From time to time, the locals pulled scattered Europeans out of the bush. The newcomers were amazed at the blond Sakâw-iginiw-ok and uninhibited couples de personnes de même sexe. The Sakâw-iginiw-ok belonged to the Ayisiniwok community (les Cris). In a broad concept of (in any case not ethnically defined) affiliation, there were semi-urban variants, arctic separatism and mounted prairie monarchies.

The Sakâw-iginiw-ok traded with French rangers (coureur des bois). France monopolized the Canadian fur trade for a long time. With the founding of the Hudson's Bay Company (Compagnie de la Baie d'Hudson), Charles II launched a British attack on this domain in 1670. His grandfather, James I, a son of Mary Stuart, who was executed at Queen Elizabeth's behest, had a merchant fleet of just twenty ships at the beginning of the 17th century. The crown lay like a beggar's hat in front of their pepper sacks. James was King of England and Scotland. He blurred bloody divisions by proclaiming Britain. Two hundred years later, almost everything that was still largely Portuguese, Spanish, Dutch and French in the East Indies at his time would be British. James' role in this process can hardly be underestimated. He was not needed by the force whose momentum was overflowing in Protestant countries. It washed away the Catholic world order cemented by Pope Alexander VI aka Rodrigo Borgia in the Treaty of Tordesillas in 1494.

By the way. What would have happened if Elizabeth's father, Henry VIII, had not opened his own church?I've just read that eight of the twelve buying trips before 1612 were unfortunate. Nevertheless, there was an average profit of two hundred percent. Illegal acquisitions were added to the successes achieved by buying and sailing. Robbery and theft on land and at sea existed equally alongside business-like transactions and were duly recorded. The ludicrously high loss rate among seamen was irrelevant.Now a variety of products were produced in England for overseas markets. Preferences also varied in India, what an observation, paying attention to them brought progress. You don't travel with the same baggage everywhere. In return, the English exploiters packed spices and gold, spices, gold and copper, spices, gold, copper and tea.

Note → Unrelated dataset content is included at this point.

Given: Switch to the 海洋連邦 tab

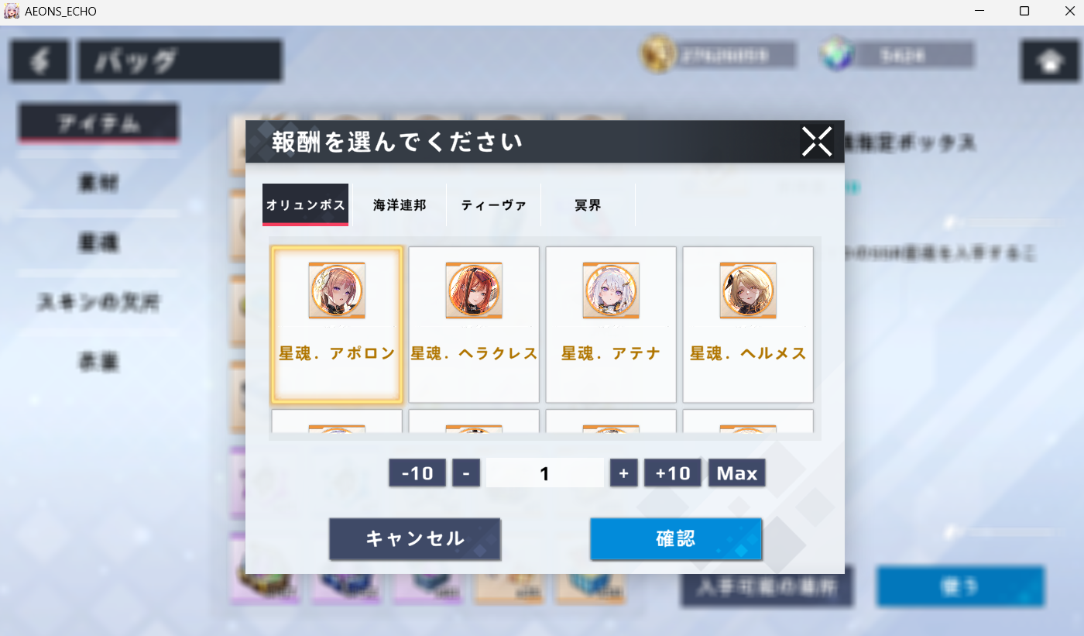Looking at the screenshot, I should pyautogui.click(x=400, y=205).
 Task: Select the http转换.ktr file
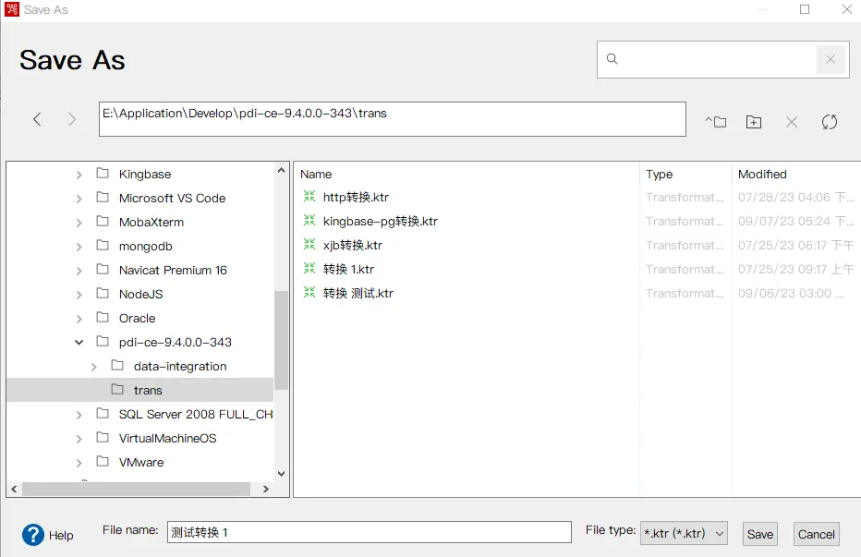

The heads of the English East India Company founded by Elizabeth I were more powerful than the first British king - Charles II. Their royal charter was the equivalent of a license to print money. Overseas, they controlled the courts and the military. They had the right to wage war and make peace. They did not succeed in keeping out the Catholic French, who were advancing into India with might and main. Charles II was called a French Stuart. After him, James II openly catholicized the throne.

In the English vernacular, Catholicism was the Spanish plague. The English insulted their opponents as dogs of the Inquisition. They also insulted their kings from the House of Stuart in the same way. There was talk of a Stuart economy that was friendly to France. Some shareholders of the East India Company were fabulously rich. The directors installed and removed kings far beyond the East Indies. The Stuarts (also) saw the Company as an enemy. In allusion to the virgin (unmarried/childless) Queen Elizabeth, to whom the founding of the trading company was owed, the descendants of the Scottish Catholic Mary Stuart named the company Hamamelis virginiana - Virginian witch hazel. James II tried to crack the nut by curtailing the power of shareholders.